We noticed some limitations in our study. It lacks a long-term measurement and functional impact assessment. This study only spans from pre-chemotherapy to one-month post cessation of chemotherapy with CP. In future studies, the RNFL thickness should be evaluated further for a longer duration to determine the severity and clinical impact of retinal alterations related to this chemotherapy regimen. Also, the co-administration of CP makes it impossible to point out which of these agents is the culprit in contributing to this subclinical retinal damage. Moreover, our study only evaluated the morphological changes and not the functional changes induced by CP. We did not evaluate the visual electrophysiology tests in this study because the tests are not available in one of our study centers. Visual electrophysiology tests such as visual evoked potential (VEP) and electroretinogram (ERG) are used to evaluate the function of the visual pathway from the retina to the occipital cortex. These tests may aid in the detection of subclinical retinal toxicity. We suggest the tests be carried out in future studies so that a complete structural and functional assessment can be obtained.

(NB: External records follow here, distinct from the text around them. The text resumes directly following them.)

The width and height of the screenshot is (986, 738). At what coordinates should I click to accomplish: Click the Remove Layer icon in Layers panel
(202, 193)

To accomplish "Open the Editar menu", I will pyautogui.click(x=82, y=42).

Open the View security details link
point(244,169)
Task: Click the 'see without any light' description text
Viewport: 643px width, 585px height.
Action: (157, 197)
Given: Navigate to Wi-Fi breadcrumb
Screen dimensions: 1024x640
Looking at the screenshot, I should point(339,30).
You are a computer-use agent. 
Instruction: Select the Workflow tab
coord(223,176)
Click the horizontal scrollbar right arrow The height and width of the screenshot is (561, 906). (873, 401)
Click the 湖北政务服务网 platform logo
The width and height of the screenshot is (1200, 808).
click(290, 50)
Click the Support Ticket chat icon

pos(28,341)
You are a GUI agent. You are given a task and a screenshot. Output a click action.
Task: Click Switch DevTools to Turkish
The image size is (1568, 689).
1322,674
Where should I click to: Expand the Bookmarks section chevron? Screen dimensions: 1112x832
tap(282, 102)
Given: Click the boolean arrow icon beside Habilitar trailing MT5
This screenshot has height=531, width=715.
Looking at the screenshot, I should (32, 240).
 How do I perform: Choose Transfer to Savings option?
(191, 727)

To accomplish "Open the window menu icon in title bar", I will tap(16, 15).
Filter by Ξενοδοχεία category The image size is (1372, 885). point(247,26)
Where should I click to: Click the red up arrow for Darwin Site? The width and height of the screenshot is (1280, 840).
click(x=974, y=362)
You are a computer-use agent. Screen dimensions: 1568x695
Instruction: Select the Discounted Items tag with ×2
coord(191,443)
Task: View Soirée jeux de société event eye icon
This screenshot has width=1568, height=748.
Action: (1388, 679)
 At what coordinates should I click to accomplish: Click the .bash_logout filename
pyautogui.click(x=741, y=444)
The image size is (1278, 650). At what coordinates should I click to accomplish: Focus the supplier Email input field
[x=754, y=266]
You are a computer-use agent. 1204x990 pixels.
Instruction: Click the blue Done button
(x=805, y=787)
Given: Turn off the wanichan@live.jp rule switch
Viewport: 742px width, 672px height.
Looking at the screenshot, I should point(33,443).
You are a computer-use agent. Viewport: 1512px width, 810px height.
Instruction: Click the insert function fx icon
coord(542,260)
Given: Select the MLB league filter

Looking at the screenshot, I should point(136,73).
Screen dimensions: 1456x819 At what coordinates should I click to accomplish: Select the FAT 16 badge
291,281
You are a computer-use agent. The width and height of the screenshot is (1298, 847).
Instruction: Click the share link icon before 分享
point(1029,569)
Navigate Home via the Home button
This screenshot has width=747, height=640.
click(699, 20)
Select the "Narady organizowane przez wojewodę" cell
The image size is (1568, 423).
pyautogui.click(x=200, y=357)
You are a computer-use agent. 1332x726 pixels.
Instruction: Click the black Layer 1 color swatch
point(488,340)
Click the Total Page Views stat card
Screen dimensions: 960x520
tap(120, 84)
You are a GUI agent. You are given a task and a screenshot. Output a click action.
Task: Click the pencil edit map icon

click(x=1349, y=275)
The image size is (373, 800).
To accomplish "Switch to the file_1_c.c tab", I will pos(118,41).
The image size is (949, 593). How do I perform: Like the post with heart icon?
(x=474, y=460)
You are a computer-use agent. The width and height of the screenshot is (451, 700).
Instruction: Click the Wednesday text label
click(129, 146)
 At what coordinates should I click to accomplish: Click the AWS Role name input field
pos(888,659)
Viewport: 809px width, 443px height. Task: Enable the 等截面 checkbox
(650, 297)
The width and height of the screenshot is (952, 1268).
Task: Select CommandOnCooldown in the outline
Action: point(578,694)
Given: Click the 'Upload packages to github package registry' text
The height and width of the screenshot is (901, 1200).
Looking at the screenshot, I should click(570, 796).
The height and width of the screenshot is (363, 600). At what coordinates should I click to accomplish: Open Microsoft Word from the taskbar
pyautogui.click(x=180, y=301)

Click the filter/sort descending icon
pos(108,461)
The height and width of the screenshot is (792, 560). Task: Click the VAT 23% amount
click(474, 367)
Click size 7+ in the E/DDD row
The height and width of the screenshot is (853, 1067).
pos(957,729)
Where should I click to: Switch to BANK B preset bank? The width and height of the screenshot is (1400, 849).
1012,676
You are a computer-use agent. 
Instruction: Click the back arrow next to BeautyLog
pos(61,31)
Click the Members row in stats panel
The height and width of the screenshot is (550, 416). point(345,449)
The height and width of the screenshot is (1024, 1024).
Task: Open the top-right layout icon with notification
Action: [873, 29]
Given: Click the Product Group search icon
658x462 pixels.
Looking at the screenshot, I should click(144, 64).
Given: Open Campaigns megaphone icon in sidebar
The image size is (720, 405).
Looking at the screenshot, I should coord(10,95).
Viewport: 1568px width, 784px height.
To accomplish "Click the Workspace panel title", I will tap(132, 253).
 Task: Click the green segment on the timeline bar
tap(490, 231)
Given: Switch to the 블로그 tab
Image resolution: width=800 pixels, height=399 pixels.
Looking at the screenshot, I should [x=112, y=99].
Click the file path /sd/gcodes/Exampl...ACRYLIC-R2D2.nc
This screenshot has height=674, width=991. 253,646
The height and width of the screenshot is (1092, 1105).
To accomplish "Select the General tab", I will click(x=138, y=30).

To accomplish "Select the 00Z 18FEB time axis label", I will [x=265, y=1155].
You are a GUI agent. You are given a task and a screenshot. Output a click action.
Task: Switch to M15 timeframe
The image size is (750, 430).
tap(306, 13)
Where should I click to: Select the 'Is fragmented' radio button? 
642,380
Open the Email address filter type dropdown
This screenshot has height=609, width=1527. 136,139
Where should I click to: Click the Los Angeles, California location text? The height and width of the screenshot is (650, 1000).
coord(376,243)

From a clinical point of view, these subclinical changes should be informed to every patient prior to chemotherapy with CP. Patients should understand that these effects might be clinically relevant in the presence of other co-existing retinal neurodegenerative disorders such as optic neuropathy or glaucoma. Complete ophthalmological assessment including OCT measurements could be considered at baseline and at regular intervals during chemotherapy. Though rare, gynae-oncologist should be alert to the possibility of ophthalmic adverse events occurring due to CP chemotherapy in this vulnerable group of gynae cancer patients.

Conclusions

In conclusion, this paper describes the first study evaluating RNFL thickness and macula thickness over time in patients who received CP chemotherapy for endometrial and ovarian cancer. Our study showed that systemic administration of these agents affected both the peripapillary RNFL and macula thickness and hence represents early evidence of subacute subclinical retinal toxicity. Hence, OCT can be used as a screening tool to assess peri-chemotherapeutic retinal alterations. Further studies including assessment of functional visual changes, electrophysiology, and long-term follow-up would help to provide better evidence of acute and chronic ocular toxicity caused by these agents.